Model Monitoring Part 3: Detecting Drift in Model Structure, Model Coefficients, and Real-World Data

InsightsPortfolio

Feb 18

Previous discussions of model monitoring (Part 1 and Part 2) have focused more on user experience and application development. But the first and, in some ways, foremost consumers of model monitoring tools are the data scientists themselves. Data-driven models are highly dependent on the quality of the data given to them for training, as well as on the consistency of the data given to them in deployment. If the training data or the real-world test data changes in some material way, data scientists need to have the tools to detect those changes as soon as they might begin impacting the performance of those applications, or even before.

Machine learning models for artificial intelligence applications require constant retraining. The real-world data for deploying these models is a moving target. People change the way the interact with each other, computer systems, and the world at large. Language use changes subtly, with new words being introduced and new language patterns and word frequencies changing. The user base of an application will gradually change over time. For all of these reasons, models should not remain static, but should be retrained from time to time with new training data.

As models are retrained on new data, data scientists need to track whether their new models are similar enough to the previously deployed models to believe that the models will continue to work on the applications they have been performing well on to that point. The process for doing that analysis depends on what kind of models the data scientists are using.

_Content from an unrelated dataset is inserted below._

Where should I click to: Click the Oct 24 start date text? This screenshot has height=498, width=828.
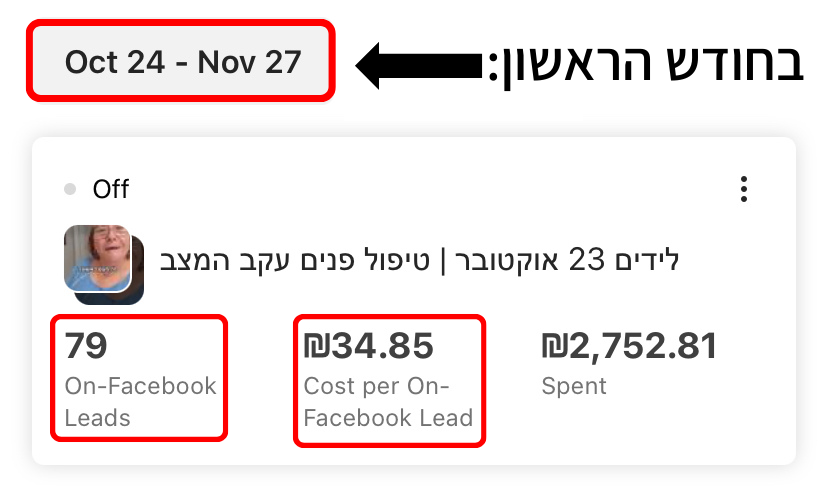(x=115, y=62)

If they are using statistical regression models, tracking the change in the coefficients and performing well-understood cross-validation tests should detect significant changes in those models. If the new models pass those tests, then all is good. But what should they do if they fail those tests? Data scientists need tools to dive into the changes in the new models, to understand what has changed in the regression coefficients, what features of the data are likely to have caused those changes, and if the users of those models should be concerned about the changes in the models or if they are unlikely to have a negative impact on the performance of the applications that use them.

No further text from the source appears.